4. Know Who to Call In the event of a cyber incident, speed matters enormously. Australian businesses can report incidents to the ACSC at 1300 CYBER1 (1300 292 371). Having this number saved — and knowing your incident response steps in advance — can significantly reduce the financial and reputational damage of an attack.
Space and Cyber: Why They're Now the Same Problem
One of the key themes at this week's Space Symposium is the interdependence of space systems and terrestrial cyber infrastructure. Australia's GPS navigation, satellite communications, and earth observation capabilities — all of which underpin commercial logistics, agriculture, mining, and finance — depend on both orbital assets and the ground-based networks that control them.
As Coyle noted when hosting the inaugural Space Chief's Conclave in Australia, "almost every aspect of modern society — civil, commercial and military — now relies on space systems." A successful cyberattack on ground station infrastructure could disrupt services Australians rely on daily, from ATM networks to freight tracking.
For businesses, this convergence means that cyber risk is no longer just an IT department problem — it's a board-level strategic risk.

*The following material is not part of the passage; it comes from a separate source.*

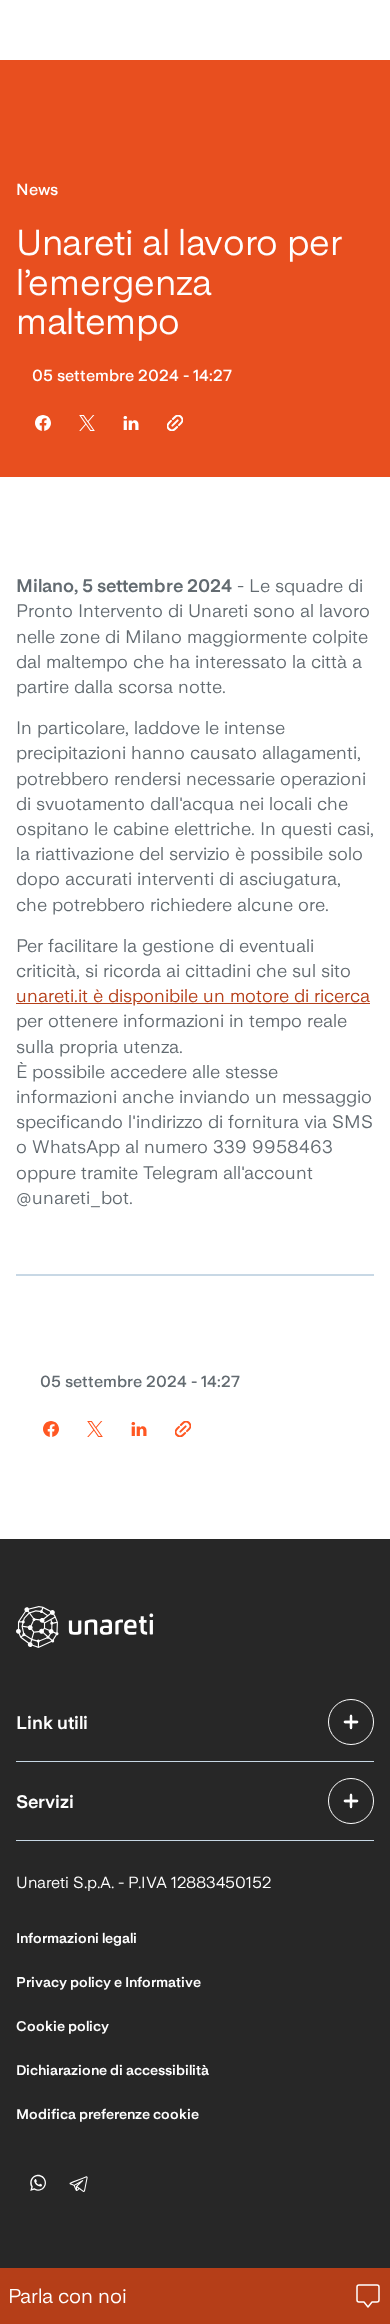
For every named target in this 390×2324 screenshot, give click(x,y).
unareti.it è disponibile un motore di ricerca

Do You Need an IT Security Specialist?
Many small and medium businesses assume that enterprise-grade cybersecurity is beyond their budget. The reality is that the most impactful protections — MFA, patching, backups, and staff training — can be implemented with relatively modest investment.
An experienced IT security specialist can assess your current exposure, identify your most critical vulnerabilities, and build a practical roadmap that aligns with your budget and risk profile. For businesses handling client data, financial records, or critical operational systems, this is not a luxury — it is a minimum standard of care. You can connect with top cybersecurity experts in Australia to get a professional assessment tailored to your organisation.
As Australia's cyber chief takes the global stage this week to discuss the threats our nation faces, the question for every business owner is the same: are we protecting ourselves as well as we should be?
This article is for general informational purposes only. For advice specific to your organisation's cybersecurity posture, consult a qualified IT security professional.